| EXERCISE DIRECTIONS |
Print every line of the material below verbatim, keeping the original order.

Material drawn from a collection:

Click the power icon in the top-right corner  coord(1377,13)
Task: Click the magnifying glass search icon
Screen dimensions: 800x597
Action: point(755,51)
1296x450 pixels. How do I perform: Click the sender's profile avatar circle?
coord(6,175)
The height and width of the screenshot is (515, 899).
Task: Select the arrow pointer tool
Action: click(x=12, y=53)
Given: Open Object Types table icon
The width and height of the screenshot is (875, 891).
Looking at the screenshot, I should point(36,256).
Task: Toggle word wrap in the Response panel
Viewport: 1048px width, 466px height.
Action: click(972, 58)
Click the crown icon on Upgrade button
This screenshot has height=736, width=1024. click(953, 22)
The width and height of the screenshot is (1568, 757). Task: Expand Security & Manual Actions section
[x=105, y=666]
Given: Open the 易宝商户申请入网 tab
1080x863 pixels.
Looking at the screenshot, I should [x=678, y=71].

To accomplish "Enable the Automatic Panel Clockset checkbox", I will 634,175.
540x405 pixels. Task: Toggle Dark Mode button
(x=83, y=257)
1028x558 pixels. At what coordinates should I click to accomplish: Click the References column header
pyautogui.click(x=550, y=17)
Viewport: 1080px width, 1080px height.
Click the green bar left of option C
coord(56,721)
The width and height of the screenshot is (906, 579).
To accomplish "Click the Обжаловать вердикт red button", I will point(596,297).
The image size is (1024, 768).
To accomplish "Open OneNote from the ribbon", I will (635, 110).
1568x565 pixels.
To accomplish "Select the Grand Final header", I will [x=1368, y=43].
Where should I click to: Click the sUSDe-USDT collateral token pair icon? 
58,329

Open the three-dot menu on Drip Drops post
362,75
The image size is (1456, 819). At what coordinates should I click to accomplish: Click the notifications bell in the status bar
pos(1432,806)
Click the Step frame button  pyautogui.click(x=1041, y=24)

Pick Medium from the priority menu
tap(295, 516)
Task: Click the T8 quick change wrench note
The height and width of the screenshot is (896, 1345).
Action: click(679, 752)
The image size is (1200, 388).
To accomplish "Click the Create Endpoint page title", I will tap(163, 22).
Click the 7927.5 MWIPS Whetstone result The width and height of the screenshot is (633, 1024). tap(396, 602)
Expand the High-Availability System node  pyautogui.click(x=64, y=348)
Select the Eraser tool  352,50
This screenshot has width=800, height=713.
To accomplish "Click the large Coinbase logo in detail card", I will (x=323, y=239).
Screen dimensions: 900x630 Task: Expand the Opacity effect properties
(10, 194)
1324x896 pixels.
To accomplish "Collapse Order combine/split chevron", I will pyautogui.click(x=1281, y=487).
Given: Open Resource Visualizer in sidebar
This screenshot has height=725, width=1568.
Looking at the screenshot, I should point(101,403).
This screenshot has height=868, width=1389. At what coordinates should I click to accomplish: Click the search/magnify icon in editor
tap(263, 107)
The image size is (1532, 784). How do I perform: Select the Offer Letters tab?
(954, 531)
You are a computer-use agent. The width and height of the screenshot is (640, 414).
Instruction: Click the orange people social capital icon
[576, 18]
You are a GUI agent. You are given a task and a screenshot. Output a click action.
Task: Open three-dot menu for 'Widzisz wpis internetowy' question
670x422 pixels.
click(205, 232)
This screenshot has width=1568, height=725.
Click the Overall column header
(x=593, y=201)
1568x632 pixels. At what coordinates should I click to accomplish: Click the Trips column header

| ANSWER FOR THE TASK |
Click the power icon in the top-right corner  coord(1377,13)
Task: Click the magnifying glass search icon
Screen dimensions: 800x597
Action: point(755,51)
1296x450 pixels. How do I perform: Click the sender's profile avatar circle?
coord(6,175)
The height and width of the screenshot is (515, 899).
Task: Select the arrow pointer tool
Action: click(x=12, y=53)
Given: Open Object Types table icon
The width and height of the screenshot is (875, 891).
Looking at the screenshot, I should point(36,256).
Task: Toggle word wrap in the Response panel
Viewport: 1048px width, 466px height.
Action: click(972, 58)
Click the crown icon on Upgrade button
This screenshot has height=736, width=1024. click(953, 22)
The width and height of the screenshot is (1568, 757). Task: Expand Security & Manual Actions section
[x=105, y=666]
Given: Open the 易宝商户申请入网 tab
1080x863 pixels.
Looking at the screenshot, I should [x=678, y=71].

To accomplish "Enable the Automatic Panel Clockset checkbox", I will 634,175.
540x405 pixels. Task: Toggle Dark Mode button
(x=83, y=257)
1028x558 pixels. At what coordinates should I click to accomplish: Click the References column header
pyautogui.click(x=550, y=17)
Viewport: 1080px width, 1080px height.
Click the green bar left of option C
coord(56,721)
The width and height of the screenshot is (906, 579).
To accomplish "Click the Обжаловать вердикт red button", I will point(596,297).
The image size is (1024, 768).
To accomplish "Open OneNote from the ribbon", I will (635, 110).
1568x565 pixels.
To accomplish "Select the Grand Final header", I will [x=1368, y=43].
Where should I click to: Click the sUSDe-USDT collateral token pair icon? 
58,329

Open the three-dot menu on Drip Drops post
362,75
The image size is (1456, 819). At what coordinates should I click to accomplish: Click the notifications bell in the status bar
pos(1432,806)
Click the Step frame button  pyautogui.click(x=1041, y=24)

Pick Medium from the priority menu
tap(295, 516)
Task: Click the T8 quick change wrench note
The height and width of the screenshot is (896, 1345).
Action: click(679, 752)
The image size is (1200, 388).
To accomplish "Click the Create Endpoint page title", I will tap(163, 22).
Click the 7927.5 MWIPS Whetstone result The width and height of the screenshot is (633, 1024). tap(396, 602)
Expand the High-Availability System node  pyautogui.click(x=64, y=348)
Select the Eraser tool  352,50
This screenshot has width=800, height=713.
To accomplish "Click the large Coinbase logo in detail card", I will (x=323, y=239).
Screen dimensions: 900x630 Task: Expand the Opacity effect properties
(10, 194)
1324x896 pixels.
To accomplish "Collapse Order combine/split chevron", I will pyautogui.click(x=1281, y=487).
Given: Open Resource Visualizer in sidebar
This screenshot has height=725, width=1568.
Looking at the screenshot, I should point(101,403).
This screenshot has height=868, width=1389. At what coordinates should I click to accomplish: Click the search/magnify icon in editor
tap(263, 107)
The image size is (1532, 784). How do I perform: Select the Offer Letters tab?
(954, 531)
You are a computer-use agent. The width and height of the screenshot is (640, 414).
Instruction: Click the orange people social capital icon
[576, 18]
You are a GUI agent. You are given a task and a screenshot. Output a click action.
Task: Open three-dot menu for 'Widzisz wpis internetowy' question
670x422 pixels.
click(205, 232)
This screenshot has width=1568, height=725.
Click the Overall column header
(x=593, y=201)
1568x632 pixels. At what coordinates should I click to accomplish: Click the Trips column header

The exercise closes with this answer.